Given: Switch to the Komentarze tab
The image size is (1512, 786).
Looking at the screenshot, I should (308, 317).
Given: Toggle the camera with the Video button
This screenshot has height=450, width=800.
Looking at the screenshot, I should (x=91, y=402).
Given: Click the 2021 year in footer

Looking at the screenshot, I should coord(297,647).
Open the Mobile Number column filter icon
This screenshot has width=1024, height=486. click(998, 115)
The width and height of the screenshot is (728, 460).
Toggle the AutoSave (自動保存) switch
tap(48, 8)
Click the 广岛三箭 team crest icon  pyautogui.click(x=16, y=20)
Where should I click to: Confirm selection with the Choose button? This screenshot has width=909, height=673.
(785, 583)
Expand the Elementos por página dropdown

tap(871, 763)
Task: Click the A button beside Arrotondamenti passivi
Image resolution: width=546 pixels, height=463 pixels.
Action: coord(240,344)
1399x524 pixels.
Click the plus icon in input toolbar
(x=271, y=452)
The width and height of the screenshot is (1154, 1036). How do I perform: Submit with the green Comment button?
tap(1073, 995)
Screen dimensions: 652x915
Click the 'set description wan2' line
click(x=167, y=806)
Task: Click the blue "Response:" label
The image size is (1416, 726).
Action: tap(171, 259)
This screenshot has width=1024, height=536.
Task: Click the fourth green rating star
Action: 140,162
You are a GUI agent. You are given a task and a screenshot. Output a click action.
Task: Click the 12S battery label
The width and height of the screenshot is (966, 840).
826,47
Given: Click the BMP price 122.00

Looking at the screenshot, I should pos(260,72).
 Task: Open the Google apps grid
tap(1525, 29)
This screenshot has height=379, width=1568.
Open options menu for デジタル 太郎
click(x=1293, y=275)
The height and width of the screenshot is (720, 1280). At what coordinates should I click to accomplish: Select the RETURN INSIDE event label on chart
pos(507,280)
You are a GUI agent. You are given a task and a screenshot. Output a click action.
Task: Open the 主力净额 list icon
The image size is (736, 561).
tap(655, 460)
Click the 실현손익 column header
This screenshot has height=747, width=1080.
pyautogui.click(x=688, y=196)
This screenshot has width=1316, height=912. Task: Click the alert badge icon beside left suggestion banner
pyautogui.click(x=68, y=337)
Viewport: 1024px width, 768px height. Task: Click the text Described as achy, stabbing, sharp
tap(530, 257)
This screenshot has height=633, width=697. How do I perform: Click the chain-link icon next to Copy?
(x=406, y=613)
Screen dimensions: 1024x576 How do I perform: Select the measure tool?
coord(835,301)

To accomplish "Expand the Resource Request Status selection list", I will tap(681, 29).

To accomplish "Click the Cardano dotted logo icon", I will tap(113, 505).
..............................
## What to work on
Find how many lines in the records contain the string "list", then give the number alone.

## Response below
2